## DATA RECORDS

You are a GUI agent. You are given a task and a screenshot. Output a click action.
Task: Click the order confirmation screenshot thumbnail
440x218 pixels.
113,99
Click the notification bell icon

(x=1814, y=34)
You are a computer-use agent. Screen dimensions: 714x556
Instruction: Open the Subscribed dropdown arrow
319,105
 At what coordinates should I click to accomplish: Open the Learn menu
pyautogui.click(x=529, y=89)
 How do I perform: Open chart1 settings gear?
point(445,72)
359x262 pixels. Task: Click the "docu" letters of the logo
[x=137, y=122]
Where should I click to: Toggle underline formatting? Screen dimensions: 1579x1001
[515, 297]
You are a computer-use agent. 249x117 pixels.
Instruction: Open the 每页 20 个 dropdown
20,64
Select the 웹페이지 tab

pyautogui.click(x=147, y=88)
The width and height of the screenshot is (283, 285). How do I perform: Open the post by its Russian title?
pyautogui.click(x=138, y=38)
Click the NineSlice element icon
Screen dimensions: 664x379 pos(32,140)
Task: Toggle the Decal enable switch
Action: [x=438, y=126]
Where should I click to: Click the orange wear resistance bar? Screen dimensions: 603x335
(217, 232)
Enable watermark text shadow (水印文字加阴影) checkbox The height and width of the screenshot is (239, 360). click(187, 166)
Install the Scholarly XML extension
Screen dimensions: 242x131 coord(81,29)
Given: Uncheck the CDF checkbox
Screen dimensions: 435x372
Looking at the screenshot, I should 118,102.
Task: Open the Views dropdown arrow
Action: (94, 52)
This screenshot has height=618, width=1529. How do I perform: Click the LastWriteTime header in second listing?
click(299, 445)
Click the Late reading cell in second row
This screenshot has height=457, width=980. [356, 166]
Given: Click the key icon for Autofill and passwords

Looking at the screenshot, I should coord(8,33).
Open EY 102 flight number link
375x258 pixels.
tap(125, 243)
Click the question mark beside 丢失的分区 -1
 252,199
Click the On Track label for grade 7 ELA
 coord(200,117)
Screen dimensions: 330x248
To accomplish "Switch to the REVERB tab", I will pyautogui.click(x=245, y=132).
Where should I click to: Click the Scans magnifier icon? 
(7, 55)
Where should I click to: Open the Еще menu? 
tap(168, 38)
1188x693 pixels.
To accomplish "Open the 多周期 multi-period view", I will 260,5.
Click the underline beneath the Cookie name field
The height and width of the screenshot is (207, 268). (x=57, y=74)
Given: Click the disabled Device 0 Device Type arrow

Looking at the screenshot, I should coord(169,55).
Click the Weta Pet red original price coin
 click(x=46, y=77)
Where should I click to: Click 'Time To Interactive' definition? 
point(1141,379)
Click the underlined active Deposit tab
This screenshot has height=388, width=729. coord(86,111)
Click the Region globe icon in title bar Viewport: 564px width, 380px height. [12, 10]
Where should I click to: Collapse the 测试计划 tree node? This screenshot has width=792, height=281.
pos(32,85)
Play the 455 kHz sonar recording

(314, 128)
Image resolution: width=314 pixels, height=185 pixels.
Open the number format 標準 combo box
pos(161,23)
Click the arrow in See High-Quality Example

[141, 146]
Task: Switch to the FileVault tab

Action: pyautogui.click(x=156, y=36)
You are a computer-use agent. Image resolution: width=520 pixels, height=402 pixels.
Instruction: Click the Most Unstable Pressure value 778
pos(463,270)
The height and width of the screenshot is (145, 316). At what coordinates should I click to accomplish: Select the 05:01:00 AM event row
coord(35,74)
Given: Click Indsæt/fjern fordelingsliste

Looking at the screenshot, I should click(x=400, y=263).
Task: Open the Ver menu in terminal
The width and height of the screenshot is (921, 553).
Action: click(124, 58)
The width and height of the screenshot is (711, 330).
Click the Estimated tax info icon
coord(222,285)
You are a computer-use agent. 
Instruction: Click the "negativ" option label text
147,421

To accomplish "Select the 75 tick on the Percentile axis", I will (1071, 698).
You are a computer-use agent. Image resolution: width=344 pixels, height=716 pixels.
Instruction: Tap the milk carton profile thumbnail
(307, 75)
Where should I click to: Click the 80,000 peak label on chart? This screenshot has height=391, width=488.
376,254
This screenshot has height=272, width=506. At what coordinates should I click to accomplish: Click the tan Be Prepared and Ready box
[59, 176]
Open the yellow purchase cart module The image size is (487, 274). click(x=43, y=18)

## AIM OF THE TASK
What is needed is every line of the records that contains the word "computer".

## OUTPUT FOR THIS EXERCISE
You are a computer-use agent. Screen dimensions: 714x556
You are a computer-use agent. 249x117 pixels.
You are a computer-use agent. Image resolution: width=520 pixels, height=402 pixels.
You are a computer-use agent. 
You are a computer-use agent. Image resolution: width=344 pixels, height=716 pixels.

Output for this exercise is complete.